Due Care
In Torts, the negligence standard is based on how a reasonable person exercising due care would act. As I grappled with a stressful housing situation in Geneva, I started thinking that the booking company’s actions could not possibly meet a standard of due care. Luckily, however, my friends, family, and coworkers do care.
“Due care” is, quite appropriately, a homophone. As is the case with all homophones, there are two possible meanings to the speaker’s statement. Context tells listeners which version of the homophone the speaker intends to use.
Based on the context, I could have interpreted my recent experience in Geneva one of two ways. I could have considered myself a victim of the booking company’s failure to exercise due care and concluded that working at an international NGO would not be a viable option after law school. NGO salaries typically do not enable people to rapidly refill their savings accounts, and, if I did not have a savings account during this housing fiasco, I would have had to burden my friends and family with requests to help bail me out of the dangerous situation in which I found myself.
Instead, I decided to focus on the fact that, even though working at an international NGO may entail a bit of financial insecurity, I likely would be surrounded by people who do care about others and are willing to mobilize their extensive networks to help me. In particular, my previous flatmate, Susie, and my coworker, Sammy, were very helpful in Geneva, and my family and friends were supportive from the States. Susie helped me move, both Sammy and Susie let me use their free international calling, and my U.S. support network offered words of encouragement from afar.
As I employed my networking, oral advocacy, and written advocacy skills to find myself new housing in a foreign city and get the booking company to refund me the money that it promised me, I realized that I could answer almost all of my own questions about the legality of the company’s actions and my avenues for relief. It was empowering to realize that I am a capable traveler and a pretty self-sufficient lawyer-in-training.
Furthermore, I was pleased to see that I could take care of my personal crisis while continuing to succeed at work. IBJ co-hosted an exciting event with the African, Caribbean, and Pacific Group of States at the United Nations (U.N.) on Monday. We discussed progress towards the U.N.'s Sustainable Development Goal 16 and strategies for engaging youth and technology to improve access to justice worldwide. I had the opportunity to help organize and facilitate the event and meet Swiss high school students, corporate philanthropists, non-profit executives, international lawyers, and U.N. Ambassadors. My conversation with one of the event’s prominent attendees went so well that he invited me to continue our discussion of sustainable impact bonds and public-private partnerships over lunch. Lunch was both fun and educational, and I am optimistic that this connection will blossom into an opportunity for IBJ to obtain new funding.

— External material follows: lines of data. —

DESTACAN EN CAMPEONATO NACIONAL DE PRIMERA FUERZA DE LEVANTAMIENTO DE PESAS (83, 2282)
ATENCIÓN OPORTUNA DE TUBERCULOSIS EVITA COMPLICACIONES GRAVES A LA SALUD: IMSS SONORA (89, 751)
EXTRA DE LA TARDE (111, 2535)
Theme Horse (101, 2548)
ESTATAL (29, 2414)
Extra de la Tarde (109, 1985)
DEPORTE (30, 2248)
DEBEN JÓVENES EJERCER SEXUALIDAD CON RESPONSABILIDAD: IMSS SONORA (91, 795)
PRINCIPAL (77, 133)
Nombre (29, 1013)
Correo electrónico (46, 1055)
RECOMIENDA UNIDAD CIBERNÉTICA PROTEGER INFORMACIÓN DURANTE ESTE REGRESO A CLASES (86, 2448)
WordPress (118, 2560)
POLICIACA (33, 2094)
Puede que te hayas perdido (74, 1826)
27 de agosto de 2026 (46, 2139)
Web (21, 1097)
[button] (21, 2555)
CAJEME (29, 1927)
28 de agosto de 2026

During our event, one of IBJ’s employees sent out an SOS message to her network and found me a room in a friend’s flat for a price that I could afford. My new human and canine flatmates are both lovely ladies, and I am so grateful to have a clean, safe, permanent (at least for the next 6 weeks) place to sleep.
I always thought that the Trump administration’s zero tolerance policy was unacceptable, but I have a new sense of empathy for the people who are being hurled into insecure, traumatic situations in a foreign country. Because I have a legal background and a financial safety net, was not worried about the safety of my family, was not being drugged or abused, and was free to move about the world as I chose, my situation is incomparable to the situation at the U.S.-Mexico border. However, I now have a better understanding of what it feels like to be housing-insecure, and it is awful.
After ending my conversation with the booking company well past midnight and feeling as though I was getting nowhere, I decided that I needed to do something to help the migrants' whose situations are far more stressful than my own. I also could not shake the discomfort that gripped me during IBJ’s U.N. event. I was offering insights about how to stop human rights violations in African and Southeast Asian countries while my own country drugged displaced children and locked asylum-seekers in cages. Consequently, I volunteered to do remote paralegal work for Southern Poverty Law Center’s Southeast Immigrant Freedom Initiative. While I wait to receive a response to my application, I would encourage you to join me in doing what you can to make a difference.
Even if you cannot work for an international NGO, there are abundant opportunities to help prevent and mitigate human rights abuses. Many are occurring within the United States as you read this blog post.
Regardless of where and for whom I work after graduation, I will devote a substantial portion of my time to battling human rights abuses worldwide because I do care about using my privilege to make a positive difference. If you do too, maybe we finally can raise the worldwide standard of due care.